27
de dezembro de 2011 | N° 16929
LIBERATO
VIEIRA DA CUNHA
Noites antigas
Os tempos não eram definitivamente ecológicos. Tanto que uma
carroça verde depositava na calçada de nossa casa, na Rua Sete de Setembro, em
Cachoeira, um enorme pinheiro que alcançava o teto.
Vi a chegada, mas não vi os mistérios de
depois. A porta da sala de estar foi cuidadosamente fechada para a minha
curiosidade de menino de três anos, e só aberta já noite fechada.

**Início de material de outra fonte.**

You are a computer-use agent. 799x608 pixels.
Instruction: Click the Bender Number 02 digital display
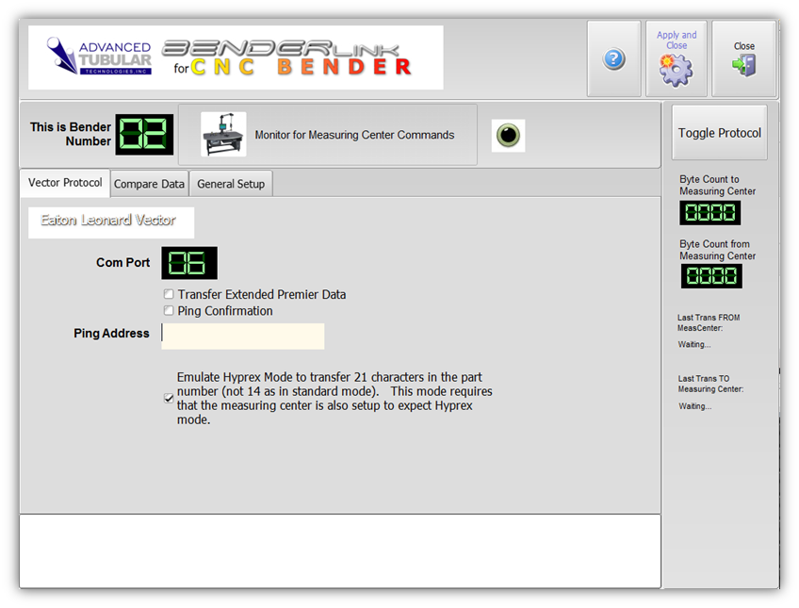(x=144, y=135)
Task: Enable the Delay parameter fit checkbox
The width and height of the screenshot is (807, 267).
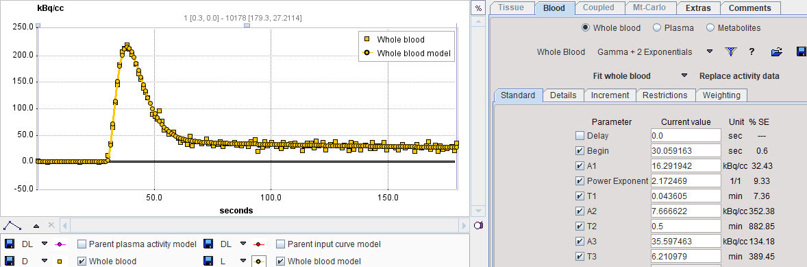Action: [580, 136]
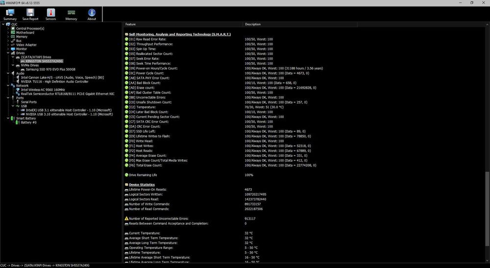Viewport: 490px width, 268px height.
Task: Select Intel Wireless-AC 9560 160MHz adapter
Action: [x=43, y=90]
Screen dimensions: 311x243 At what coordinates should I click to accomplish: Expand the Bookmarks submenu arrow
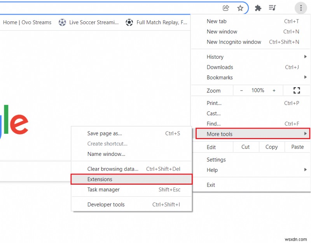click(306, 77)
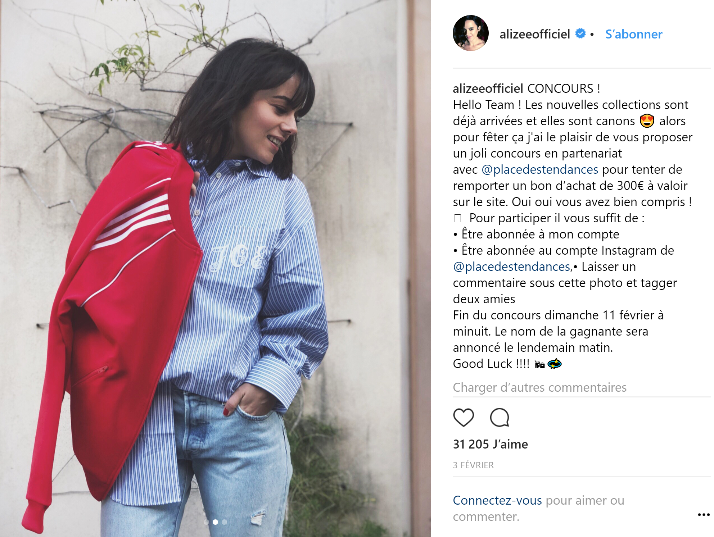The image size is (714, 537).
Task: Click the heart-eyes emoji in caption
Action: tap(647, 120)
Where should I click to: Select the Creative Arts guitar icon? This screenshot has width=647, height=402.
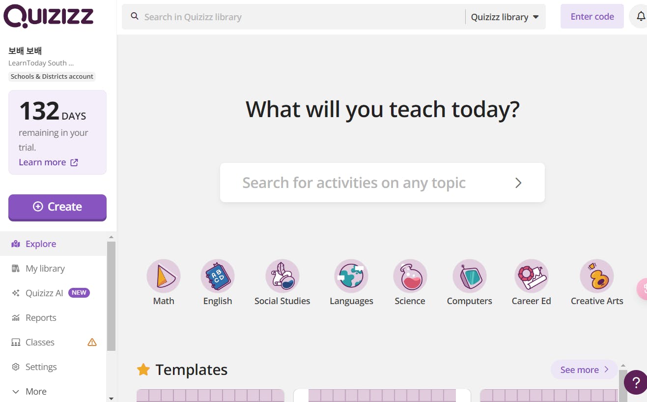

Nesse instante, ocorreu todo um
deslumbramento. O pinheiro era tão alto que, como disse, alcançava o teto. Mas
isso era nada. O que maravilhava era aquela imensa torrente de tímbalos e
enfeites que se despenhava até o chão – uma caprichosa obra de arte de minha
mãe.
– Esta é nossa Árvore de Natal – explicou
meu pai.
Eu já adivinhava e contemplei, siderado,
aquela torrente de cintilações, brilhos, sinos, anjos, arcanjos que descia até
o humilde presépio onde um pai e uma mãe velavam pelo Menino. A noite era fria
e bois, vacas e ovelhas zelavam com sua respiração para que não sofresse com a
temperatura.
À direita, minha irmã Miriam, que era muito
pequena, descansava, adormecida em um berço.
Os presentes foram distribuídos, eu ganhei
uma bola, um elefante e um caminhão com caçamba. E então aconteceu um pequeno
milagre.
De repente surgiram vozes que cantavam,
menos eu, que não conhecia a música, Noite Feliz. Miriam dormia em paz.
Depois vieram muitos Natais.
Nunca esqueço um, passado em Montevidéu, em
plena ditadura. Aquela cidade vocacionada para a liberdade estava sufocada por
um regime obscurantista que aprisionava o Estado de Direito e calava os
cidadãos.
Precisamente na Noite de Natal, essa cidade
calada pela violência reagiu. Rua a rua, quadra a quadra, bairro a bairro
ecoaram os protestos de um estrondoso panelaço clamando pelo retorno da
democracia.
Foi um dos mais belos espetáculos de
civismo a que assisti.
Comecei falando em Cachoeira, terminei em
Montevidéu. É que, no Natal, paz rima com liberdade.